A user DNS fingerprint dataset

Data Brief. 2024 Apr 9:54:110389. doi: 10.1016/j.dib.2024.110389. eCollection 2024 Jun.

Abstract

Using a user DNS fingerprint allows one to identify a specific network user regardless of the knowledge of his IP address. This method is proper, for example, when examining the behavior of a monitored network user in more depth. In contrast to other studies, this work introduces a dataset for possible user identification based only on the knowledge of its DNS fingerprint created from the previously sent DNS queries. We created a large dataset from the real network traffic of a metropolitan Internet service provider. The dataset was created from 2.3 billion DNS queries representing 6.2 million different domain names.
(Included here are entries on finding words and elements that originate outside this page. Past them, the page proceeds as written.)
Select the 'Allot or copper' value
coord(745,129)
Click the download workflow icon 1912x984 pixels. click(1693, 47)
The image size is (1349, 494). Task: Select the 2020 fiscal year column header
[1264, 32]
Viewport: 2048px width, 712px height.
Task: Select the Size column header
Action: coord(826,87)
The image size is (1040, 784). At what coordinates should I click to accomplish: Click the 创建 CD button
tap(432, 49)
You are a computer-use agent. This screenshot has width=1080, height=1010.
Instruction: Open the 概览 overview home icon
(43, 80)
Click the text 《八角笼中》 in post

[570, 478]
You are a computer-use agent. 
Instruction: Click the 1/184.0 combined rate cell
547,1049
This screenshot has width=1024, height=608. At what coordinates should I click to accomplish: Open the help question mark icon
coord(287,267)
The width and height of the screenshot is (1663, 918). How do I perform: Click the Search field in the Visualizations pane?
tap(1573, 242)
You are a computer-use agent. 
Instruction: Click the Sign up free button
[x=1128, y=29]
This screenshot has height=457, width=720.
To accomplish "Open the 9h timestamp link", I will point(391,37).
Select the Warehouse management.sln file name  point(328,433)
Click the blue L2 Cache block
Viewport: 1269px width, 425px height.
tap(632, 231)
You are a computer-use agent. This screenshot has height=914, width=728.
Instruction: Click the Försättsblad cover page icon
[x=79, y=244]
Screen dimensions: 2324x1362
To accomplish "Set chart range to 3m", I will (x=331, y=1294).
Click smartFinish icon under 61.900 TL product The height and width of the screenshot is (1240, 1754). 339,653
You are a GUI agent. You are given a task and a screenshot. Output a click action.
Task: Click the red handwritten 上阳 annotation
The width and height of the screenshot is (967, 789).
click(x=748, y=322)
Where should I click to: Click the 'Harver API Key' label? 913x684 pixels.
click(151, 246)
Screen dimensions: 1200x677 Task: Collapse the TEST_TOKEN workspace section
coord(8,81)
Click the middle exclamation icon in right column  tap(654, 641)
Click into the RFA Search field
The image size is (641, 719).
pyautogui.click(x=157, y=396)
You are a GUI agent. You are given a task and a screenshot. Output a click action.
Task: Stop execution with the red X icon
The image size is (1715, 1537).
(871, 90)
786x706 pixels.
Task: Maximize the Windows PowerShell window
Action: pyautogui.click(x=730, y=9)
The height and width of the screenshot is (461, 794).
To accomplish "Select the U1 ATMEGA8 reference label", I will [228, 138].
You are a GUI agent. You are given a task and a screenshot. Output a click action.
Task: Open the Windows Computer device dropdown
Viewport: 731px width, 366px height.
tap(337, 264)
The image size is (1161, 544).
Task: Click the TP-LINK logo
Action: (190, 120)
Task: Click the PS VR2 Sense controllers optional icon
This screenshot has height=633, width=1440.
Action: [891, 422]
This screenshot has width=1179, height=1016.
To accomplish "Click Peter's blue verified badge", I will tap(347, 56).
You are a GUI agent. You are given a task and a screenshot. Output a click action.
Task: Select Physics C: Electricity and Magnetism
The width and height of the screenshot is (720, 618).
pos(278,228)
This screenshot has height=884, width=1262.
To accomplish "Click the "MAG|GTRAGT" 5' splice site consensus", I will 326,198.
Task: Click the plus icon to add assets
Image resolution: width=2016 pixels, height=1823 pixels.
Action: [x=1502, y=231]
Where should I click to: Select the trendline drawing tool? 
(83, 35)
The data collection took place over three months from 12/2023 to 02/2024. The dataset contains a detailed user activity description in the sense of overall daily activity statistics and detailed 24 h activity statistics. Each dataset record contains a list of 1137 classification attributes. The absolutely unique feature of this data set is the classification of user activity based on categories of content accessed by a user. The new dataset can be used for the creation of machine learning models, allowing the identification of a specific user without direct knowledge of their IP addresses or additional network location information. The dataset can also serve as a reference dataset for the creation of DNS fingerprints of users.

Keywords: DNS; Fingerprint; Identification; Machine learning; User.